## WORK ORDER
Retype, without pictures, the line holding "Where should I" and each line below it through the final line.

## MATERIAL FOR THIS TASK
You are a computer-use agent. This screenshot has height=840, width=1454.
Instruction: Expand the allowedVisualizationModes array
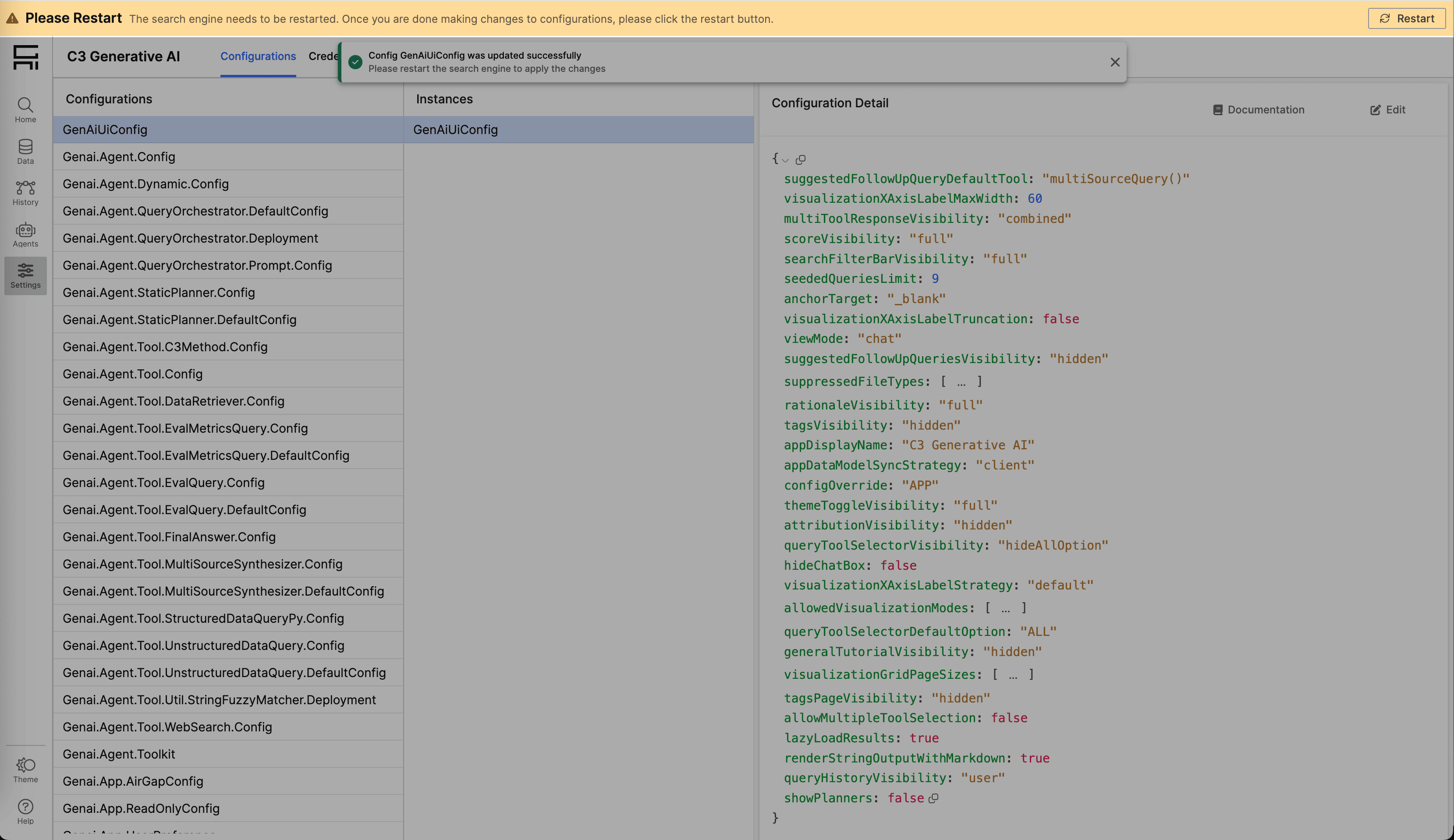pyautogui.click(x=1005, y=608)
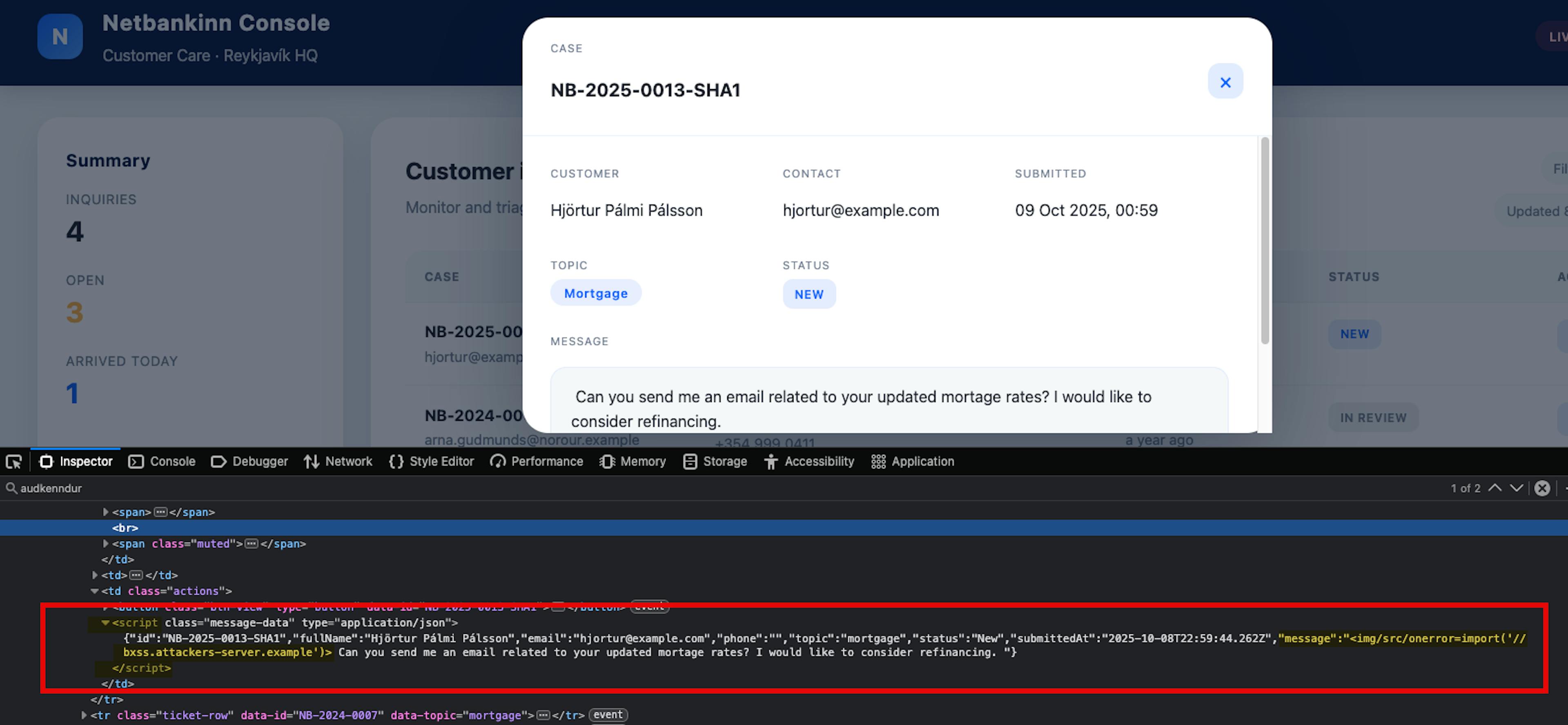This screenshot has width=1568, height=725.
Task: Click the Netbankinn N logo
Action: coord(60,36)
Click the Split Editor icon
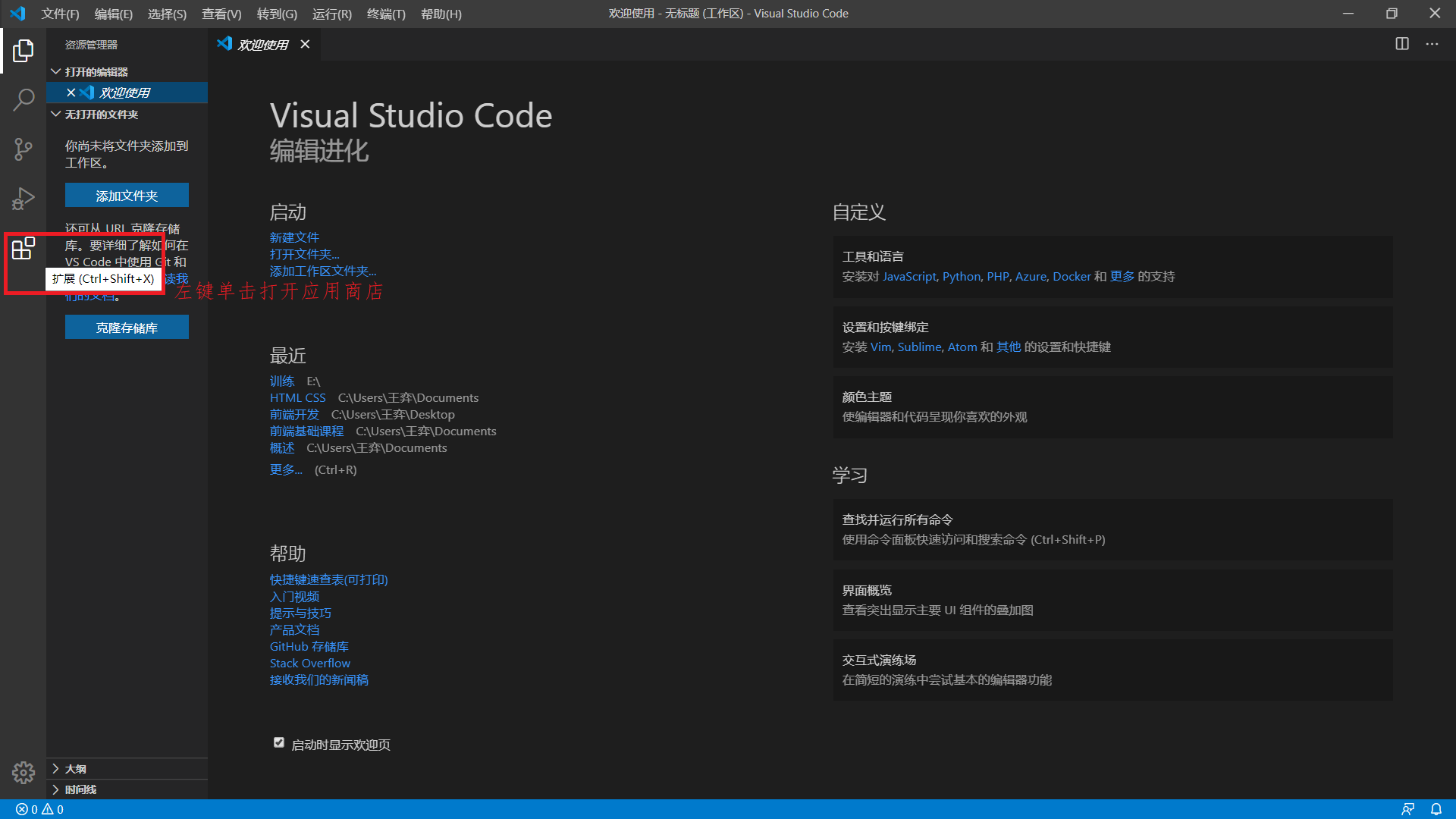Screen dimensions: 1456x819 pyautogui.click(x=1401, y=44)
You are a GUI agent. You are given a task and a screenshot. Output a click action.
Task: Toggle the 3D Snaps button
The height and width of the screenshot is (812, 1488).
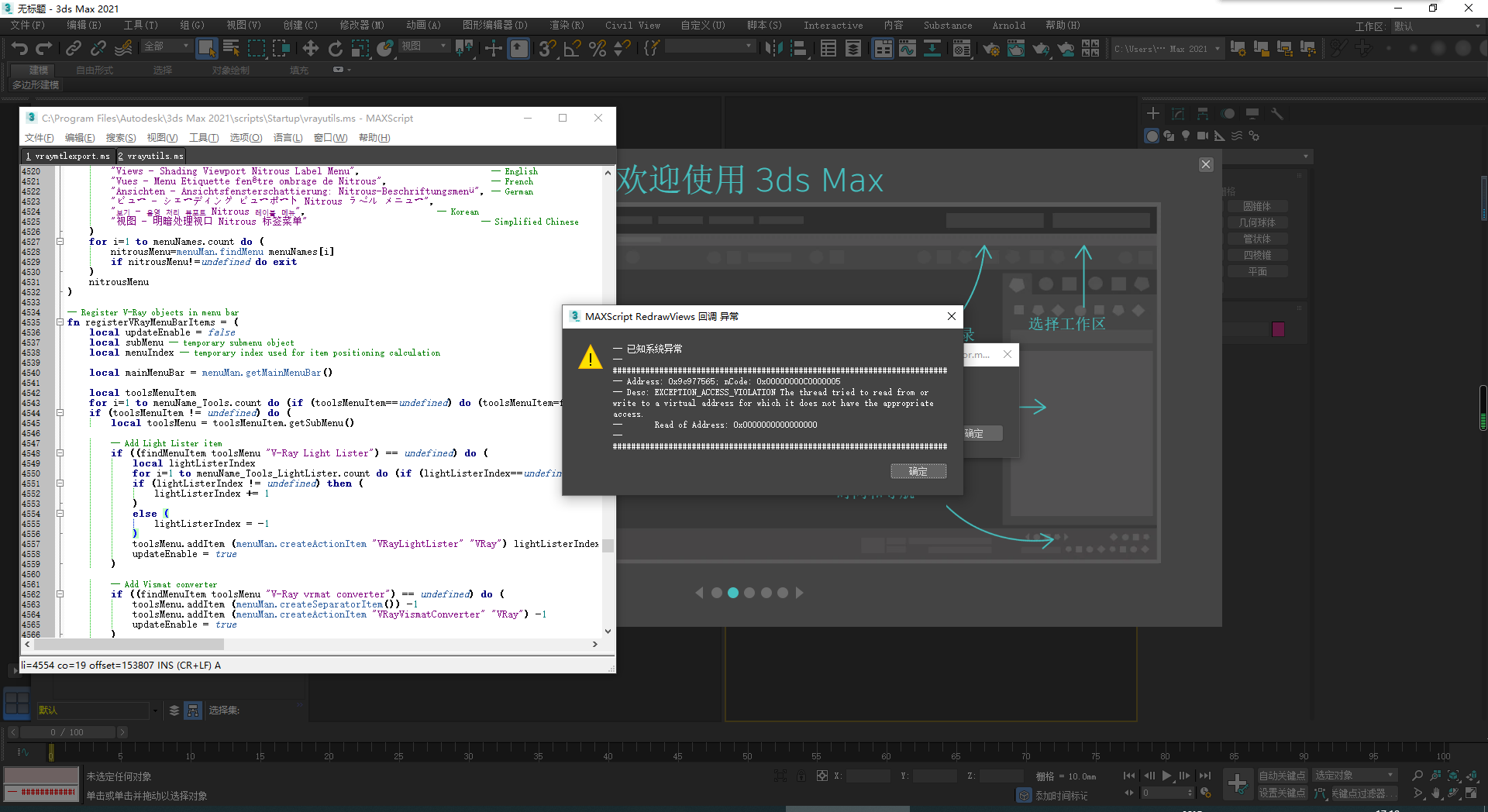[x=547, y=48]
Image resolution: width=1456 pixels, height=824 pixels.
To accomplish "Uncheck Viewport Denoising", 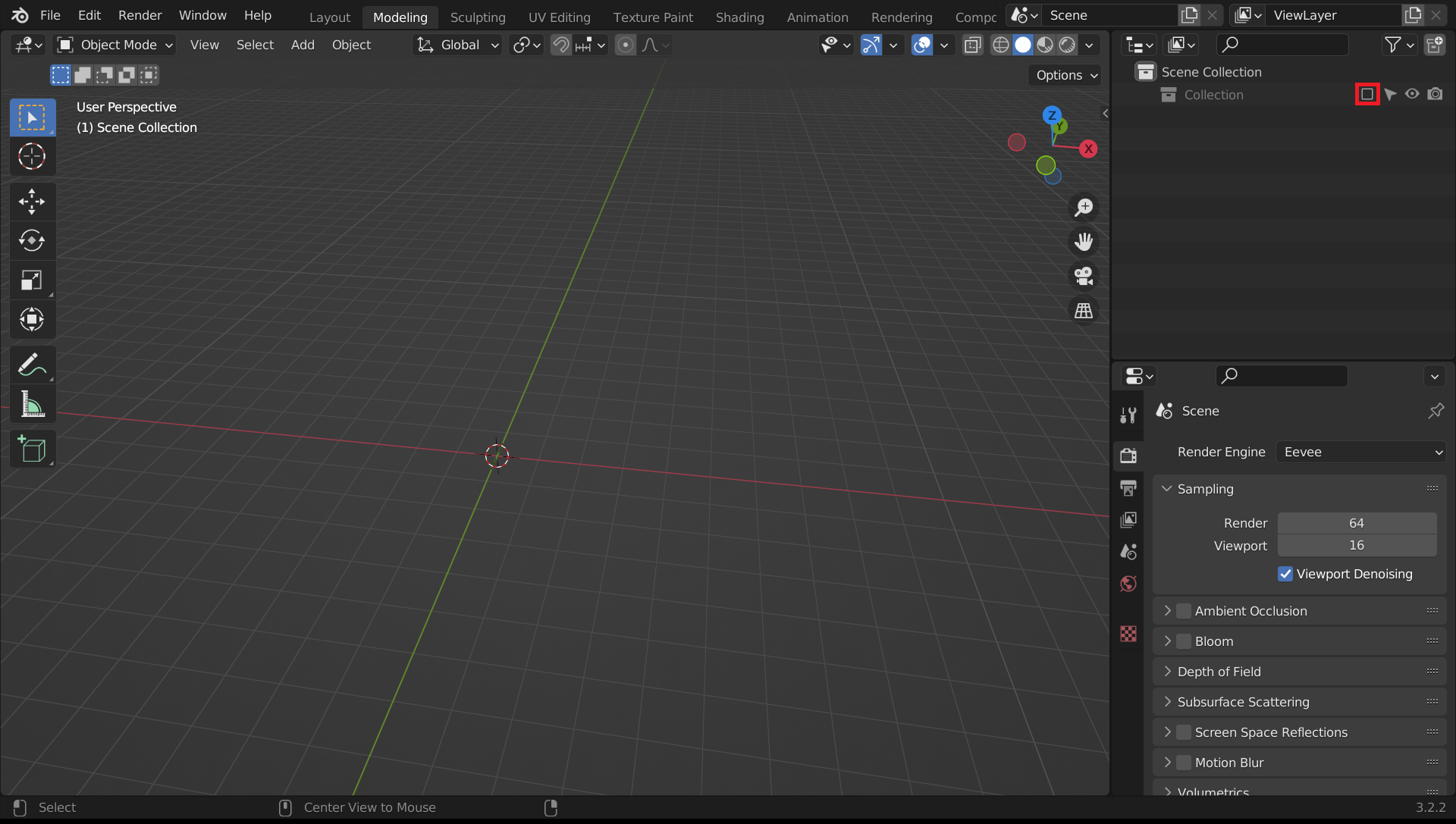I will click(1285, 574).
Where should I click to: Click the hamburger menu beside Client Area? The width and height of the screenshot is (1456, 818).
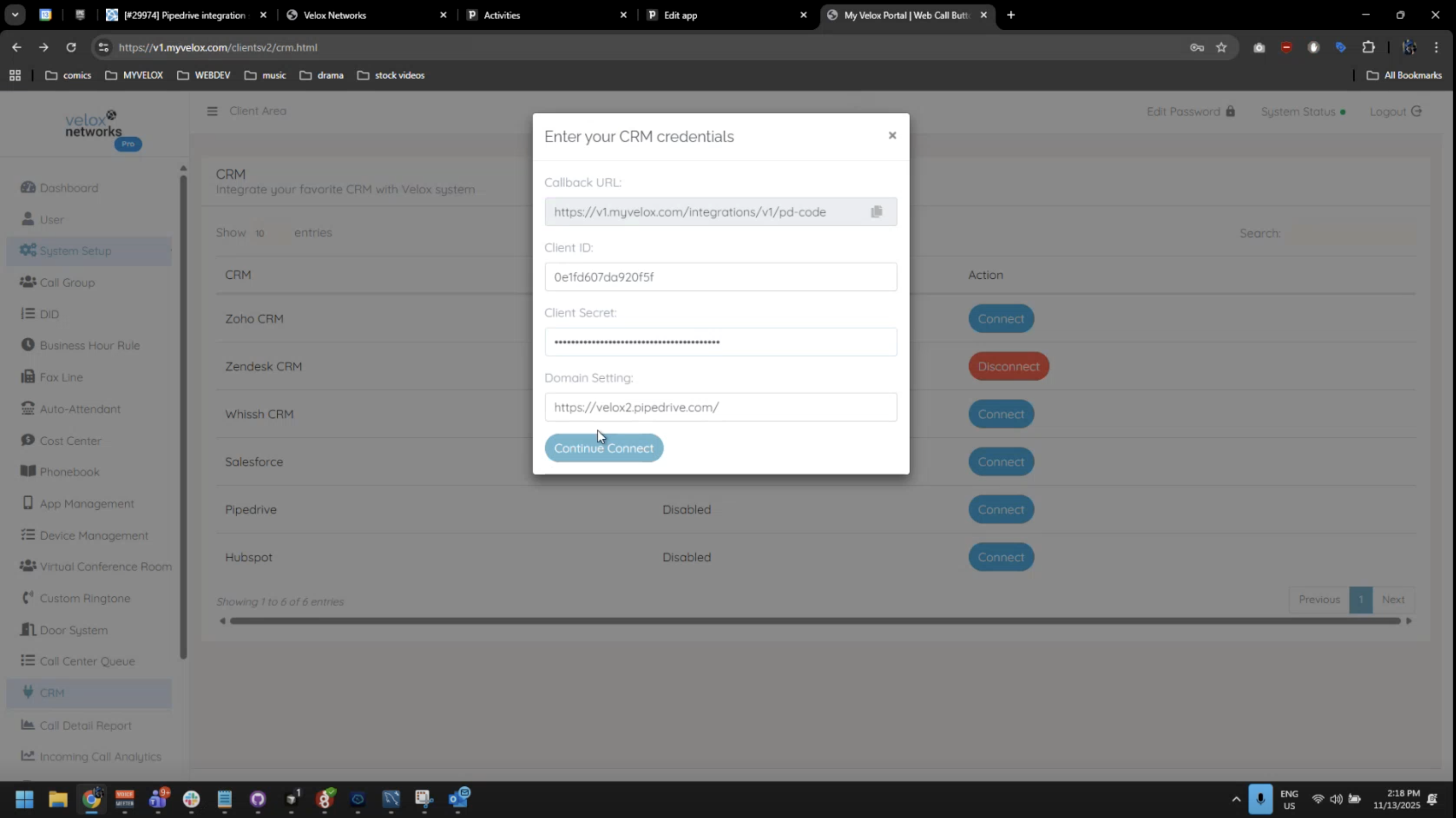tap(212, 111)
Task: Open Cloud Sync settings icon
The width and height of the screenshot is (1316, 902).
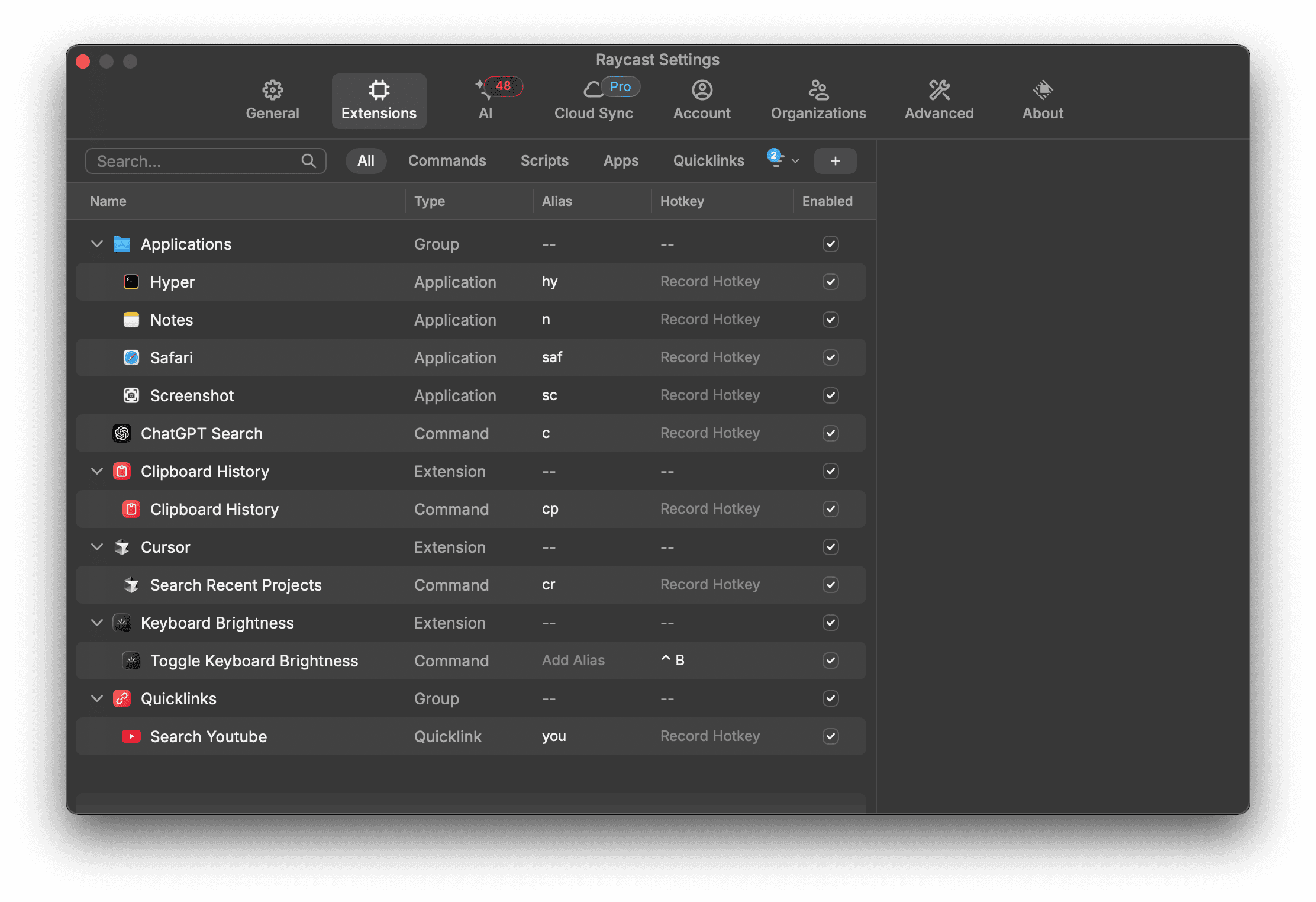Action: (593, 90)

## TASK RESULT
Where should I click to: Click the hamburger menu beside Client Area? The width and height of the screenshot is (1456, 818).
tap(212, 111)
Task: Open Cloud Sync settings icon
The width and height of the screenshot is (1316, 902).
Action: (593, 90)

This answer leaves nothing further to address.